# EXTRACT PROVIDED
┌────────
It is NOT "official policy" that ungrammatical Lojban is 'not Lojban', as
suggested by And Rosta.  I'm sure that there is no policy on the matter
whatsoever.

I personally feel that text within "zoi" quotes is by definition not Lojban,
and that text with "lo'u/le'u" quotes is by definition to be assumed
ungrammatical and hence unparsable.

If text is not explicitly marked as non-Lojban or non-parsable by those quotes,
I as a Lojban reader or listener will attempt to parse that text.  Thus
said, I will note that Lojban has a problem with ungrammatical text error
recover in that the language is designed to allow the speaking of grammatical
nonsense.  THus, when you make a grammatical error such that the result does
not parse, the listener often has an extra burden in trying to establish
your intent: were you trying to express the most plausible error-corrected
version, or not?  Ando fo course, with no fluent Lojban speakers or listeners,
the question of what is "most plausible" is totally up in the air.
└────────
# STATED EXERCISE 1
Retype the records below line for line, leaving out the pictures.

# INFORMATION SHOWN
┌────────
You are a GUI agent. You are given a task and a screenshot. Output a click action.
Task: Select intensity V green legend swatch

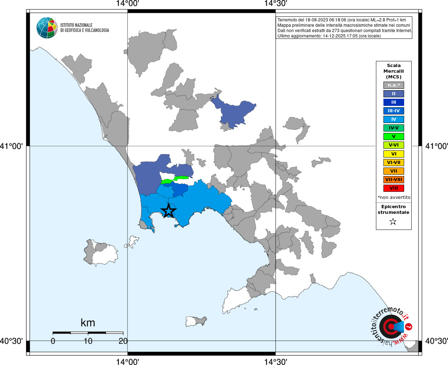tap(394, 137)
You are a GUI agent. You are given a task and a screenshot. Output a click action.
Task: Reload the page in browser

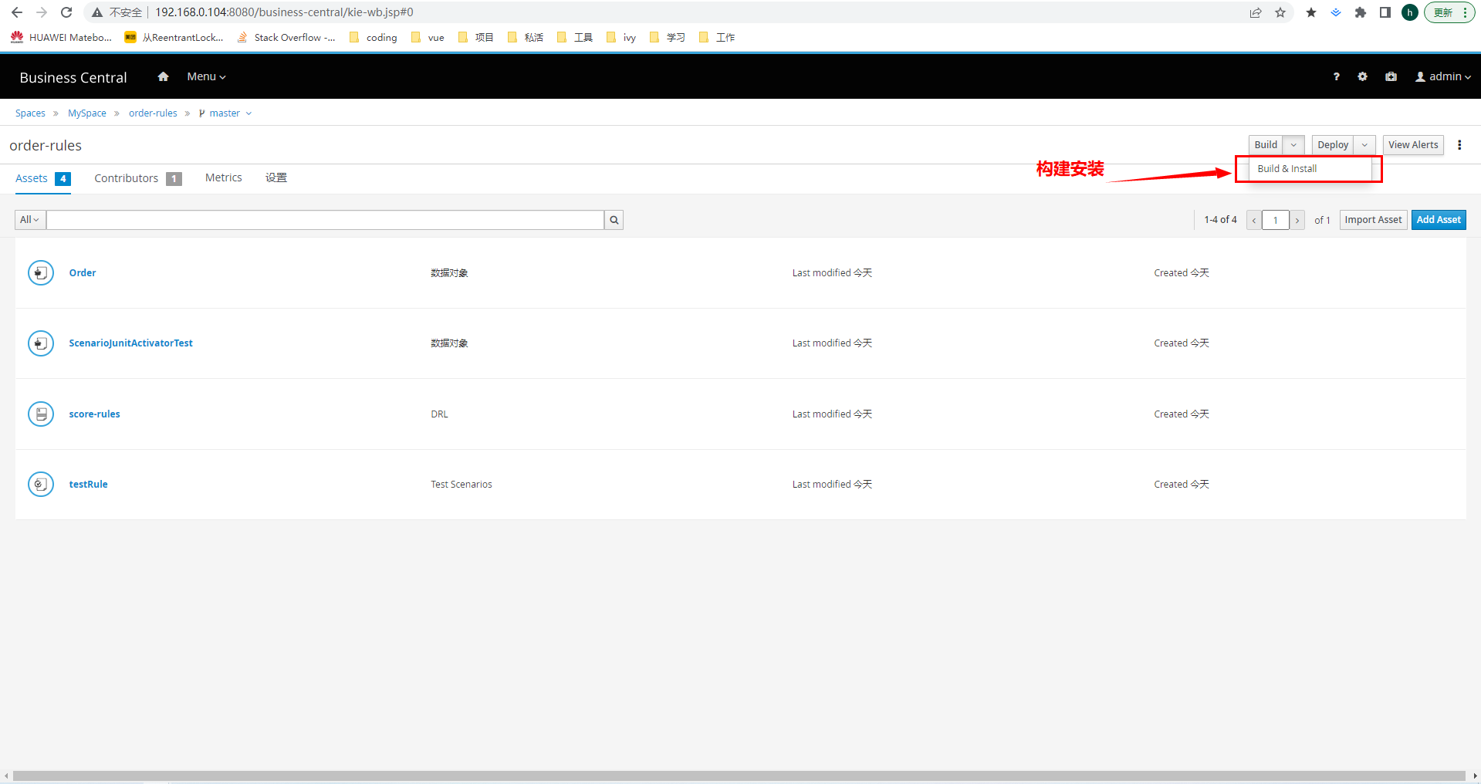tap(66, 12)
└────────
# STATED EXERCISE 2
Echo the whole text on ungrammatical Lojban, word for word and without any changes.

# PROBLEM SOLUTION 1
You are a GUI agent. You are given a task and a screenshot. Output a click action.
Task: Select intensity V green legend swatch

tap(394, 137)
You are a GUI agent. You are given a task and a screenshot. Output a click action.
Task: Reload the page in browser

tap(66, 12)

# PROBLEM SOLUTION 2
It is NOT "official policy" that ungrammatical Lojban is 'not Lojban', as
suggested by And Rosta.  I'm sure that there is no policy on the matter
whatsoever.

I personally feel that text within "zoi" quotes is by definition not Lojban,
and that text with "lo'u/le'u" quotes is by definition to be assumed
ungrammatical and hence unparsable.

If text is not explicitly marked as non-Lojban or non-parsable by those quotes,
I as a Lojban reader or listener will attempt to parse that text.  Thus
said, I will note that Lojban has a problem with ungrammatical text error
recover in that the language is designed to allow the speaking of grammatical
nonsense.  THus, when you make a grammatical error such that the result does
not parse, the listener often has an extra burden in trying to establish
your intent: were you trying to express the most plausible error-corrected
version, or not?  Ando fo course, with no fluent Lojban speakers or listeners,
the question of what is "most plausible" is totally up in the air.